Two sided ideal of a von Neumann algebra is linear span of its positive elements

Question

Let $H$ be a Hilbert space and $M$ be a von Neumann algebra acting on the Hilbert space $H$. Let $I$ be a two-sided ideal in $M$. Then $I$ is linear span of its positive elements.
My attempt: Since $I$ is a two-sided ideal in $M$, then $I=I^*$. Now let $x \in I$. Then we can write $x=\dfrac{x+x^*}{2}+i\dfrac{x-x^*}{2i}$, that is, $x=y+iz$ where $y,z$ are two self-adjoint elements of $I$. Now let $y \in I$ be such that $y=y^*$. Then if we show that $y$ can be written as linear span of positive elements of $I$, then we are done. But I am unable to show that. Please help me here. Thank you very much.

Answer 1

This follows easily from the polar decomposition.

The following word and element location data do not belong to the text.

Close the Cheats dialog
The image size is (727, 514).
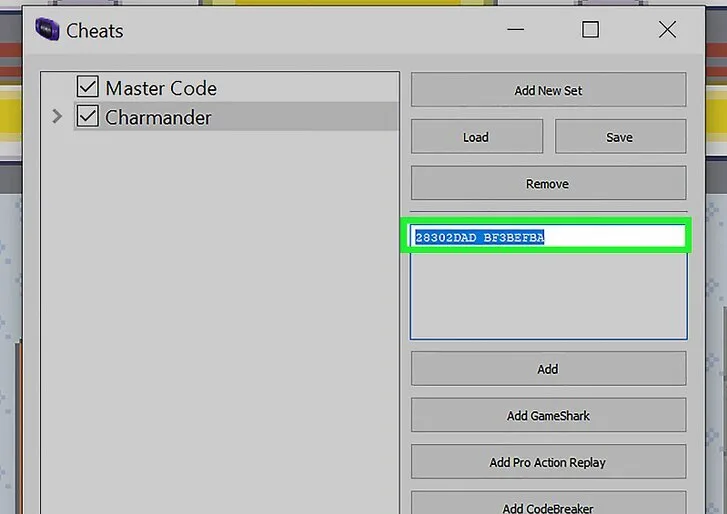point(667,30)
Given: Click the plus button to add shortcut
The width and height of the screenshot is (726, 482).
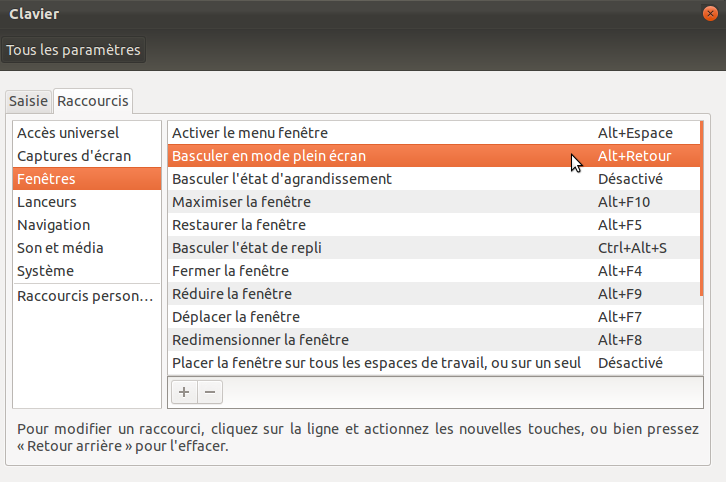Looking at the screenshot, I should click(183, 392).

Since $M$ is a von Neumann algebra, you can write $y=v|y|$ with $v\in M$ a partial isometry. The partial isometry $v$ in the polar decomposition satisfies that $v^*v$ is the range projection of $y^*$. Then $$ |y|=v^*y\in I. $$ Now, since $y$ is selfadjoint and $t\leq |t|$ for all $t\in\mathbb R$, $$ y=\frac12\,\big[(|y|+y)-(|y|-y)\big] $$ is a difference of two positive elements in $I$.